Evan Mariotti, DVM, DACVIM
Masticatory muscle myositis is a common immune mediated disorder involving only the muscles of mastication. The muscles of mastication are composed of a unique myofiber that is not present in other skeletal muscles. IgG is directed against these muscle fibers (type 2M). The breeds affected are mostly large breed dogs, but the German shepherd dog, retriever breeds, and Doberman pinschers are overrepresented. The affected dogs are primarily young or middle aged dogs, but the diagnosis has been made in puppies as young as 3 months.
Clinical signs include fever, painful swelling of the temporalis and masseter muscles, and potentially lymphadenopathy. Palpation of the temporalis and masseter muscles lead to pain as well as opening of the mouth. Progression of the disease leads to marked muscle atrophy of the temporalis and masseter muscles. The chronic inflammation leads to fibrosis and impedes full opening of the mouth though it is not painful. Dogs are usually brought in when they transition from the acute (painful) to the chronic (muscle atrophy) phase of the disease. There are some cases where the dogs are unilaterally affected, but the majority of cases are bilateral. Some dogs can also have exophthalmia, protrusion of the third eyelids and ocular discomfort.

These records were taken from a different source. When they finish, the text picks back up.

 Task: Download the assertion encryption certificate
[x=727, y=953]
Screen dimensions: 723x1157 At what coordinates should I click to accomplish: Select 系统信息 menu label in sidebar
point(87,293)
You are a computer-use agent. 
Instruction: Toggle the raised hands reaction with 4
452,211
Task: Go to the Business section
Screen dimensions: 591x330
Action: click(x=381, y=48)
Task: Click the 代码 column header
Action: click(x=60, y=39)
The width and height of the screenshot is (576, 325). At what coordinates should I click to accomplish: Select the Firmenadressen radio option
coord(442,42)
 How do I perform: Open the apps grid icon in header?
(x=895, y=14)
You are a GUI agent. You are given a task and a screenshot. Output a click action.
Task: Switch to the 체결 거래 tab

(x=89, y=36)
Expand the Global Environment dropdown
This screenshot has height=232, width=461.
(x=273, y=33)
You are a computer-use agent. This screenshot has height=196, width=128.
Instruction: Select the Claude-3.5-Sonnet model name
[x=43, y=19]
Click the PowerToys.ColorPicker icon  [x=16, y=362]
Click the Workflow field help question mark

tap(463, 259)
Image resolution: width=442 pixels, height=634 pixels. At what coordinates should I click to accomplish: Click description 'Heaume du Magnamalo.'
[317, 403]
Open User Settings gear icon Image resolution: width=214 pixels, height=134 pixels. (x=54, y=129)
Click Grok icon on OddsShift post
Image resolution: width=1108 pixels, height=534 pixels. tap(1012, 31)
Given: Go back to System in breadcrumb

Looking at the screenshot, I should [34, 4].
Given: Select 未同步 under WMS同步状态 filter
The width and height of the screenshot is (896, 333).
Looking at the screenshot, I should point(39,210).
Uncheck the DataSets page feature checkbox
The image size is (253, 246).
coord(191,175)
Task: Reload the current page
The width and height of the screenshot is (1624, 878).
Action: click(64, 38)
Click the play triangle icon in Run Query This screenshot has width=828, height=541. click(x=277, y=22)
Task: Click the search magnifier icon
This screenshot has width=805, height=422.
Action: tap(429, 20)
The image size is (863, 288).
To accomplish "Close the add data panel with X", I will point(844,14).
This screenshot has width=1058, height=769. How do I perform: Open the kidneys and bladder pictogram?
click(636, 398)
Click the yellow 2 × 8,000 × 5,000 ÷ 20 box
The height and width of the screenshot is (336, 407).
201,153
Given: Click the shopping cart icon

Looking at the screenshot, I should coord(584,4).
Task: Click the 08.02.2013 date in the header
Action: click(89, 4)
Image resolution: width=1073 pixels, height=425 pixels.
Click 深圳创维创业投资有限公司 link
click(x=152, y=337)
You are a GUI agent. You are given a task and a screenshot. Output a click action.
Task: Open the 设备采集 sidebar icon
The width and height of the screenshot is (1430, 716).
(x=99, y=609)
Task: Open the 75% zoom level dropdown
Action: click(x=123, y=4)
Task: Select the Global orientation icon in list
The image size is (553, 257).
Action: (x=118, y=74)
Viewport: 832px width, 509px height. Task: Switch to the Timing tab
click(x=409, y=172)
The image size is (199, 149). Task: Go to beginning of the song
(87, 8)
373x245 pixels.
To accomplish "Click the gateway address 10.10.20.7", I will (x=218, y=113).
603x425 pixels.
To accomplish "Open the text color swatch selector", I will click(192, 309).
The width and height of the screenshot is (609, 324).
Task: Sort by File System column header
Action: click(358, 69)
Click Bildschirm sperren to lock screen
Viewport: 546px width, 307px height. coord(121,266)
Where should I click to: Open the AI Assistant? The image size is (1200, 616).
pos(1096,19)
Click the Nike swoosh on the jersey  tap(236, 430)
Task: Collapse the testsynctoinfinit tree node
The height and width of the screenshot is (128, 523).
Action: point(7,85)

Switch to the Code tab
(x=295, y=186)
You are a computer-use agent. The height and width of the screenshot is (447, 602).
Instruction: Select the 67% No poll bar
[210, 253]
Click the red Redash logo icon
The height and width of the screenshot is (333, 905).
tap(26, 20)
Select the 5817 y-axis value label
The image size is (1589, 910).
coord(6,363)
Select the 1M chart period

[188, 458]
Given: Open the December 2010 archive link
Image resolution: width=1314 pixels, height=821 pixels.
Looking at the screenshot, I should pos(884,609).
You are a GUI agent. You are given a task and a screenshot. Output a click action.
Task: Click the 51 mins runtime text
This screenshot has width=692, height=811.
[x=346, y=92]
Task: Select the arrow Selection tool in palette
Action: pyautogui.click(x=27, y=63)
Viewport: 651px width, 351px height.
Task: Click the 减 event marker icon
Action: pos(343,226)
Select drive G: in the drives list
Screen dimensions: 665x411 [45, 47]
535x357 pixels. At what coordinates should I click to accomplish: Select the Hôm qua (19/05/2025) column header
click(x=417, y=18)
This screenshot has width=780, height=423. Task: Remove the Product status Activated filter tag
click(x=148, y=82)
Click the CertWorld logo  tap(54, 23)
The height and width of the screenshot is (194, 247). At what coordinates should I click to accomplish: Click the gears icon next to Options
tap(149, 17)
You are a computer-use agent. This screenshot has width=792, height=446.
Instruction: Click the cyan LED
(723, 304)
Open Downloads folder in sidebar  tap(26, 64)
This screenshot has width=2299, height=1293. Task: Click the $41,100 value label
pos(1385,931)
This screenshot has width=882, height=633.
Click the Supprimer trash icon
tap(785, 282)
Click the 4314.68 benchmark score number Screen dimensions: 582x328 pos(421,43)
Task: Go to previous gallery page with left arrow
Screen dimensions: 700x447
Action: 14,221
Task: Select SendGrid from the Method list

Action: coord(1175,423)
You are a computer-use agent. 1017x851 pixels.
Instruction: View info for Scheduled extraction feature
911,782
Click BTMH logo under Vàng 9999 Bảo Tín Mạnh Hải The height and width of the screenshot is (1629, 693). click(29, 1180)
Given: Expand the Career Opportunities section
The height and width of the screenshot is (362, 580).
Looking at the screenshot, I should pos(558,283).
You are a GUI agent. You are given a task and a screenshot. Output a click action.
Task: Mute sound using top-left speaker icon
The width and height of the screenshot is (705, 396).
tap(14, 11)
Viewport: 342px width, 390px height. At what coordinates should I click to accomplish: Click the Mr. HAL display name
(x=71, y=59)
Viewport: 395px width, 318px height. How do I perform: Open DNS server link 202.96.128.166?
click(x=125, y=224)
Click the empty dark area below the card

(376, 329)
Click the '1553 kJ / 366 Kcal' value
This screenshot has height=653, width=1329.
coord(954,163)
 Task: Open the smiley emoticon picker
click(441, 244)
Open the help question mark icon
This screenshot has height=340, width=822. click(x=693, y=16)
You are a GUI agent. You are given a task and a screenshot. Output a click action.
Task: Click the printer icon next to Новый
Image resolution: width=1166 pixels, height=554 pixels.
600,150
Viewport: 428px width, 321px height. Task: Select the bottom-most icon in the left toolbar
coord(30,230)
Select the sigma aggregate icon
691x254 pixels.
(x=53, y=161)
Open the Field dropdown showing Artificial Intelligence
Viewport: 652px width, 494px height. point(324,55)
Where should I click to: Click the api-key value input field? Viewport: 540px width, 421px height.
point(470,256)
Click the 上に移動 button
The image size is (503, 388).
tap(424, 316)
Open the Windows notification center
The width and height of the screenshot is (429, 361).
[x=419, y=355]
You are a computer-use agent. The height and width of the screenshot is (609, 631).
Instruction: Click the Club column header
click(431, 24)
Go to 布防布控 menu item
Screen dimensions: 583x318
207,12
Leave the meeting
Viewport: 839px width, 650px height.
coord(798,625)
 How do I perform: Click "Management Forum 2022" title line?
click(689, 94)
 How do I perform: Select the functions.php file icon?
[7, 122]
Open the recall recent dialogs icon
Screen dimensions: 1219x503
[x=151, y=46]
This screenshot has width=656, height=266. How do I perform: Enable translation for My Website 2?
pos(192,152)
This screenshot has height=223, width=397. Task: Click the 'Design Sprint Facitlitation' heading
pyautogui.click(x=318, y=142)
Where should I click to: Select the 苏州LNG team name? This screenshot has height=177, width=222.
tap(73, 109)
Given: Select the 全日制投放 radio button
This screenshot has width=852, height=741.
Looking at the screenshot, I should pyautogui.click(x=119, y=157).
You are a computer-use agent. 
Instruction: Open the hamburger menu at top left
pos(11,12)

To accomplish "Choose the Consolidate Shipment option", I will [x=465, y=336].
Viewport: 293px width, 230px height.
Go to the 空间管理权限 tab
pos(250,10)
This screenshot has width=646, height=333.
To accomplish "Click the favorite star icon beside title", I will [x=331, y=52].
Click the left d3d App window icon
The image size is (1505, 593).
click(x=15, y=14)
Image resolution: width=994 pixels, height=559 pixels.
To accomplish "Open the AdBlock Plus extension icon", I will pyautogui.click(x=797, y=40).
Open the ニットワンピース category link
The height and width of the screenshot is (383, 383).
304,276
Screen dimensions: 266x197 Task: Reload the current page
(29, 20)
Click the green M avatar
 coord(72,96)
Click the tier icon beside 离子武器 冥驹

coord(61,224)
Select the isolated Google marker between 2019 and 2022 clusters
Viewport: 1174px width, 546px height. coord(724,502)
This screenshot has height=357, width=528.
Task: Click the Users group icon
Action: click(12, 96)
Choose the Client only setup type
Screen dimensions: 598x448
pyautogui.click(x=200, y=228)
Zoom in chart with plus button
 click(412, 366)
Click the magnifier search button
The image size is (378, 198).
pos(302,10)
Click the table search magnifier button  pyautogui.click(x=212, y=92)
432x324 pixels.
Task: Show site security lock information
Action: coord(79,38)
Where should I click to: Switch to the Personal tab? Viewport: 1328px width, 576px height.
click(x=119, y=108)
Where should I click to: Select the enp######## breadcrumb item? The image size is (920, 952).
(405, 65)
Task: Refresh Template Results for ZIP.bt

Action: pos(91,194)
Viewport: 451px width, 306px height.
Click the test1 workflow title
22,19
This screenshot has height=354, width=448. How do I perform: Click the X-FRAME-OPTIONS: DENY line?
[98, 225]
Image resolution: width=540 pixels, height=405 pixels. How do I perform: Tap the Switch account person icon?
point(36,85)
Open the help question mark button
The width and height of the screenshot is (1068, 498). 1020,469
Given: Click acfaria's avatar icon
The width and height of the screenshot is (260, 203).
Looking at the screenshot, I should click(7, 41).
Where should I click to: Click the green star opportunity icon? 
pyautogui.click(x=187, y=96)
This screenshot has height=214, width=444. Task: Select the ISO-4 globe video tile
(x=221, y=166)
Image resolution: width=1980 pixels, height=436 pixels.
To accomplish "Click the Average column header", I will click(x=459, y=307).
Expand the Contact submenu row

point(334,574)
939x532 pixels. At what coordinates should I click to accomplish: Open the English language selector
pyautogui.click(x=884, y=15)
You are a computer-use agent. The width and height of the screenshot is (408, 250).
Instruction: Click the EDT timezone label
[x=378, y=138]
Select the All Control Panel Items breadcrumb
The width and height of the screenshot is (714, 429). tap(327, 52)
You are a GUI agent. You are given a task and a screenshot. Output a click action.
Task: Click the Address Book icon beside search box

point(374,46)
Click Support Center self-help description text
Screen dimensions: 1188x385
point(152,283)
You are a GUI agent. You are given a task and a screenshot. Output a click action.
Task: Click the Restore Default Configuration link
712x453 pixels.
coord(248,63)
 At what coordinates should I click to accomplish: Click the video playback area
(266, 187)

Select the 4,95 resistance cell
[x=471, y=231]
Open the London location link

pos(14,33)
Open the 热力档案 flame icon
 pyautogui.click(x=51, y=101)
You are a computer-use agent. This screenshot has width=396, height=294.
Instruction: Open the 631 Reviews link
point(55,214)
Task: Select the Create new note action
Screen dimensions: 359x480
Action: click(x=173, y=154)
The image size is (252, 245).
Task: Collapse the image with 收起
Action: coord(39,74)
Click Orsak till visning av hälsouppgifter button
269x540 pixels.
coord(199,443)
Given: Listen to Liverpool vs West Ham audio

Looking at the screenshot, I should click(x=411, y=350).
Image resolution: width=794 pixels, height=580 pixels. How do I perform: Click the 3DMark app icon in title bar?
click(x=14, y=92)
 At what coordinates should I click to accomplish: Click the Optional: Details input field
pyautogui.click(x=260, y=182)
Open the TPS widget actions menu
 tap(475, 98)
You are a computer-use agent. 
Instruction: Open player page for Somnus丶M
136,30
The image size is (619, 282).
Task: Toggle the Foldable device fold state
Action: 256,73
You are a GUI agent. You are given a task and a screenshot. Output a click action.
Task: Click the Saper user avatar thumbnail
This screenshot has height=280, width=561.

This is a dog with the chronic form of MMM. Note the severe muscle wasting of the temporalis muscle.
The diagnosis is based on clinical signs listed above and ruling out other differentials for pain on opening the mouth (retrobulbar abscess or mass, dental disease and abnormalities of the temporomandibular joint). The atrophy of the temporalis muscles should be differentiated from neuropathies, endocrine diseases and cancer cachexia. A complete blood count may reveal a mild nonregenerative anemia and a neutrophilic leukocytosis. The chemistry panel may show an increase in creatine kinase (CK), AST and globulins. Autoantibodies against 2M muscle fibers are seen in 85-90% of dogs with the acute phase but may not be present in dogs with the chronic phase. EMG can show myositis of the muscles of mastication to differentiate this from polymyositis. A biopsy of the muscles of mastication confirms the disease.
The treatment includes oral prednisone at 2-4mg/kg/d. This reduces the pain in association with the disease and improves the ability to open the mouth. When clinical signs are improving, the prednisone is tapered gradually over 6 months, the lowest possible dose with a goal of every-other-day treatment. Additional immunosuppressive drugs may be indicated if there is a necessity to taper the prednisone more rapidly, relapses when trying to taper the prednisone or inadequate response on prednisone alone. Other drugs include Azathioprine 2mg/kg PO q24h then q48h when the patient shows signs of improvement, Cyclosporine 5mg/kg PO q12h, Mycophenolate 10mg/kg PO q12h or Leflunomide 2-3mg/kg PO q24h. If choosing Leflunomide, a CBC should be done monthly while on this drug in addition to a Leflunomide trough level after 10 days of being on this drug. The prognosis is good if the affected dogs are treated aggressively.